● **Task directions**:
Format the items from the very beginning up to and including the line with "Action: point(11,326)" as a JSON list of strings, one string per line, leaving out blank lines.

● **Data lines**:
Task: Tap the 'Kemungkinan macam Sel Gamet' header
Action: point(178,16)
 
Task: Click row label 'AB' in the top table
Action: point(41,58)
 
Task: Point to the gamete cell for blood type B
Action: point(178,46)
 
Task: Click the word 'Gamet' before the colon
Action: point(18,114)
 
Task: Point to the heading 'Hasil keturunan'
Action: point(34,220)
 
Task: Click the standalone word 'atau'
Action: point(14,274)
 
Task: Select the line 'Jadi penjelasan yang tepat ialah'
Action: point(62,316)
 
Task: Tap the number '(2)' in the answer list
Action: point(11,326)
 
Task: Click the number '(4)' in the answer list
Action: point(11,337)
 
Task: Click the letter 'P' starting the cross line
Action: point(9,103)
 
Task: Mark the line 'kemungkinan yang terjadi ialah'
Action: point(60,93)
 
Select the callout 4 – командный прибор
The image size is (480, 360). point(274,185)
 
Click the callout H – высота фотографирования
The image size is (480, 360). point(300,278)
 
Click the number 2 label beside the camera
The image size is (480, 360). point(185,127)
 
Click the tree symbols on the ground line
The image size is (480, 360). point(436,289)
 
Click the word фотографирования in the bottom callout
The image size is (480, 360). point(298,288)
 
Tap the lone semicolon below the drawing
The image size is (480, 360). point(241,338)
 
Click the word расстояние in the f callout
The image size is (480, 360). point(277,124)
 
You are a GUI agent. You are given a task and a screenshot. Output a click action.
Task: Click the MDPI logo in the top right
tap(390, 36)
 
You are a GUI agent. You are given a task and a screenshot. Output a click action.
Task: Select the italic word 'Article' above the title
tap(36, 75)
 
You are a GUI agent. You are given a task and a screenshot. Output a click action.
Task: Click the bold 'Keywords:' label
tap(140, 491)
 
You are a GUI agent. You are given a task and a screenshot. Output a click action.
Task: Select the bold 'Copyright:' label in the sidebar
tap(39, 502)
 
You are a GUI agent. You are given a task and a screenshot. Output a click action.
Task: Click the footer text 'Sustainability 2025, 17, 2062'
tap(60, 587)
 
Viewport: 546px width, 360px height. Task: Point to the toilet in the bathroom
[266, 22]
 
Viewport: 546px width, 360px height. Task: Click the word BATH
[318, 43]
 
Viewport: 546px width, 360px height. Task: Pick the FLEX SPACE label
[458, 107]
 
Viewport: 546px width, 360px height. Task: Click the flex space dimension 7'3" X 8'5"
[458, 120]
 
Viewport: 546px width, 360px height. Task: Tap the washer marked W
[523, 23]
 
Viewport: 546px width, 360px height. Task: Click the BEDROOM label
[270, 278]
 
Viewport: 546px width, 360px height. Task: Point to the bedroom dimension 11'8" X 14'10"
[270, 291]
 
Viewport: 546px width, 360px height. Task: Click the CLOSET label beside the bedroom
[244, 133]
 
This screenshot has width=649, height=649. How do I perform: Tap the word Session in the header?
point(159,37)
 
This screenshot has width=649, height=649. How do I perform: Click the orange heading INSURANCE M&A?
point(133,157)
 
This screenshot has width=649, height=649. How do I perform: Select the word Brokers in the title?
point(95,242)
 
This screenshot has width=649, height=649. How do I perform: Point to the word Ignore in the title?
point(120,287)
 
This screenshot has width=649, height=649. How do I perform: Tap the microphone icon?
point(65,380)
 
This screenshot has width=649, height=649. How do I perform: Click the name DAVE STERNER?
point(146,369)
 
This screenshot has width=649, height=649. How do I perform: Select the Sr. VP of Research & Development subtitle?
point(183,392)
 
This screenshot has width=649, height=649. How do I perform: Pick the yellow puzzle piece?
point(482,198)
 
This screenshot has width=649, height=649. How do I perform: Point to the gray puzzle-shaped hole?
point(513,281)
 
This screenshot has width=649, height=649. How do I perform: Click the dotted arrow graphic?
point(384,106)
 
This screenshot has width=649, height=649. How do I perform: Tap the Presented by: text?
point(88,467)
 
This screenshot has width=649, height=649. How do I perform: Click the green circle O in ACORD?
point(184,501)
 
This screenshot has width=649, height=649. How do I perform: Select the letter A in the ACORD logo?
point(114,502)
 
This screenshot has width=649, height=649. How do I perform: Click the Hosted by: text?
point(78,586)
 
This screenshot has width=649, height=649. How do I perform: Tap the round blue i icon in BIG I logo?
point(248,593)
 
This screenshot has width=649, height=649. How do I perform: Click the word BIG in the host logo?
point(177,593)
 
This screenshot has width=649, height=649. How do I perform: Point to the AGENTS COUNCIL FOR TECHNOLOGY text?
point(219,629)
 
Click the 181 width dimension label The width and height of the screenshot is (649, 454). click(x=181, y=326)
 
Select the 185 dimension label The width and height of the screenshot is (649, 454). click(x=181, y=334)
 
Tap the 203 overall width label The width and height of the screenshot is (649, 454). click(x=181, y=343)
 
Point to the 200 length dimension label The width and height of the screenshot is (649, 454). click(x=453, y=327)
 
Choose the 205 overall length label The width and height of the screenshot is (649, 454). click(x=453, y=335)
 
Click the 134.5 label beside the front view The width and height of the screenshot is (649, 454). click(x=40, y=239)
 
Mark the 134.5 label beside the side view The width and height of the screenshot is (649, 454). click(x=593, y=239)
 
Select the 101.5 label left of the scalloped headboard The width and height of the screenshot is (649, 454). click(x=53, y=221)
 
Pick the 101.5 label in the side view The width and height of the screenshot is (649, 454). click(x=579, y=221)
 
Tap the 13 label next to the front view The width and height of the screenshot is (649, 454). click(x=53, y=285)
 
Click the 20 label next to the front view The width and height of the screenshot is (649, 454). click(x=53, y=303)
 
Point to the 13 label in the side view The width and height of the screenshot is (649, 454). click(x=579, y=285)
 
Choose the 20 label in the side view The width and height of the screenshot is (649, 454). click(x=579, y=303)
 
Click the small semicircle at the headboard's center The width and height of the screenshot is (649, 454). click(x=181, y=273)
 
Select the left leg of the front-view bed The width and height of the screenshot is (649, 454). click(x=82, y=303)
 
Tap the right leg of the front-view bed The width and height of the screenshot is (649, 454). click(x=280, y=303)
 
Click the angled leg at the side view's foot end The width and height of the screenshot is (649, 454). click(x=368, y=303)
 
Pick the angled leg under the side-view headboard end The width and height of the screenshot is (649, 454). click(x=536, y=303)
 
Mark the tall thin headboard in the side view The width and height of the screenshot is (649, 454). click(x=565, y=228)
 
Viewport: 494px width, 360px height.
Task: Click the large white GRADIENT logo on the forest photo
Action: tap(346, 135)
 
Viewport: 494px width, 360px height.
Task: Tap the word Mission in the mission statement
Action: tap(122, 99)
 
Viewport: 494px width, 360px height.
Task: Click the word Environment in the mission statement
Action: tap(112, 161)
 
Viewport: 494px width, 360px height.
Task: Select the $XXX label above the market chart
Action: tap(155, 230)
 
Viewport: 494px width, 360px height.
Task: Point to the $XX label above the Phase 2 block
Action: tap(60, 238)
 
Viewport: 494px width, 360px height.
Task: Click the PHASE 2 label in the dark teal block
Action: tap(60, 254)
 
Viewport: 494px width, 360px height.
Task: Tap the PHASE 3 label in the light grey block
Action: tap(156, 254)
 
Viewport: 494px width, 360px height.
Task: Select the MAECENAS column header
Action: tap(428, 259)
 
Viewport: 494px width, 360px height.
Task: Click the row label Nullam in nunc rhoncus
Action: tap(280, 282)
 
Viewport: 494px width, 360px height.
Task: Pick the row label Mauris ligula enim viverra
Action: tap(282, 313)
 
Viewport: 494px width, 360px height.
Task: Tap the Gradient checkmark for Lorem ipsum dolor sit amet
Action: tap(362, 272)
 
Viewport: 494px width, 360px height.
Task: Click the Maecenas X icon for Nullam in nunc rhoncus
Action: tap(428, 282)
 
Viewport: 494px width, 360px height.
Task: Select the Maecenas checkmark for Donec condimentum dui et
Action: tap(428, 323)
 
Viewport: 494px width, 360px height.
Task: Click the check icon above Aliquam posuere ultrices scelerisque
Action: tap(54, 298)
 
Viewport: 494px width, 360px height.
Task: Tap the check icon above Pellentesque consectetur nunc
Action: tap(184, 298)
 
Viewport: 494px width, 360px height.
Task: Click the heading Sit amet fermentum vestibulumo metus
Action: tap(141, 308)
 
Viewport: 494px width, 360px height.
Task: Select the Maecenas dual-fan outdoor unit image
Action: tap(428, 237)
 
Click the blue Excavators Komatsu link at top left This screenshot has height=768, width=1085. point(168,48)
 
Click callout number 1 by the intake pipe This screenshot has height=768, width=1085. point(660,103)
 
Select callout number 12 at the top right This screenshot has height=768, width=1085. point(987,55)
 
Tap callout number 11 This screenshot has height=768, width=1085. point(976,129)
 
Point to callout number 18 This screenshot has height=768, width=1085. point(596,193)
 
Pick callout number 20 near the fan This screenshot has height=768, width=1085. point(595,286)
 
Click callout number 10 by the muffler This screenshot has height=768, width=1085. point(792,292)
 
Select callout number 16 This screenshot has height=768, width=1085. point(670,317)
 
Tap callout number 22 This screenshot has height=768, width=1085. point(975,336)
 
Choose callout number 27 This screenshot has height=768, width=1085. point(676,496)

● **Task solution**:
[
  "Task: Tap the 'Kemungkinan macam Sel Gamet' header",
  "Action: point(178,16)",
  "Task: Click row label 'AB' in the top table",
  "Action: point(41,58)",
  "Task: Point to the gamete cell for blood type B",
  "Action: point(178,46)",
  "Task: Click the word 'Gamet' before the colon",
  "Action: point(18,114)",
  "Task: Point to the heading 'Hasil keturunan'",
  "Action: point(34,220)",
  "Task: Click the standalone word 'atau'",
  "Action: point(14,274)",
  "Task: Select the line 'Jadi penjelasan yang tepat ialah'",
  "Action: point(62,316)",
  "Task: Tap the number '(2)' in the answer list",
  "Action: point(11,326)"
]